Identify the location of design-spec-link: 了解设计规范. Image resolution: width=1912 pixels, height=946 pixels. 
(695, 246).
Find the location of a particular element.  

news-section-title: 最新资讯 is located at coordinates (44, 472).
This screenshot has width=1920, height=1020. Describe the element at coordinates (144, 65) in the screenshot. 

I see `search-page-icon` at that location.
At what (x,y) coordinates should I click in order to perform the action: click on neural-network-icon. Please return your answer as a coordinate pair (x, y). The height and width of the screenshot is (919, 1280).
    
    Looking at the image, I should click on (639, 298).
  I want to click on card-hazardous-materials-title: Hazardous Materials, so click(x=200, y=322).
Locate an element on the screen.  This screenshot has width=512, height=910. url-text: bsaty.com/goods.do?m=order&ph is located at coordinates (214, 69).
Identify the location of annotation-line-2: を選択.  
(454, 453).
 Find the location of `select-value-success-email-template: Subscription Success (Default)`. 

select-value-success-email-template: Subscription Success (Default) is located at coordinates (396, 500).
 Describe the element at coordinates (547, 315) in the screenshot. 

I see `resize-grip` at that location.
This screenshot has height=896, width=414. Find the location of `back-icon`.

→ **Action item**
Recast the listing above as a Markdown table with the columns "Number" and "Line", giving each non-blank line its own numbered row and omitting blank lines.

→ **Result of the task**
| Number | Line |
|---|---|
| 1 | Identify the location of design-spec-link: 了解设计规范. Image resolution: width=1912 pixels, height=946 pixels.  |
| 2 | (695, 246). |
| 3 | Find the location of a particular element.   |
| 4 | news-section-title: 最新资讯 is located at coordinates (44, 472). |
| 5 | This screenshot has width=1920, height=1020. Describe the element at coordinates (144, 65) in the screenshot.  |
| 6 | I see `search-page-icon` at that location. |
| 7 | At what (x,y) coordinates should I click in order to perform the action: click on neural-network-icon. Please return your answer as a coordinate pair (x, y). The height and width of the screenshot is (919, 1280). |
| 8 |     Looking at the image, I should click on (639, 298). |
| 9 |   I want to click on card-hazardous-materials-title: Hazardous Materials, so click(x=200, y=322). |
| 10 | Locate an element on the screen.  This screenshot has width=512, height=910. url-text: bsaty.com/goods.do?m=order&ph is located at coordinates (214, 69). |
| 11 | Identify the location of annotation-line-2: を選択.   |
| 12 | (454, 453). |
| 13 |  Find the location of `select-value-success-email-template: Subscription Success (Default)`.  |
| 14 | select-value-success-email-template: Subscription Success (Default) is located at coordinates (396, 500). |
| 15 |  Describe the element at coordinates (547, 315) in the screenshot.  |
| 16 | I see `resize-grip` at that location. |
| 17 | This screenshot has height=896, width=414. Find the location of `back-icon`. |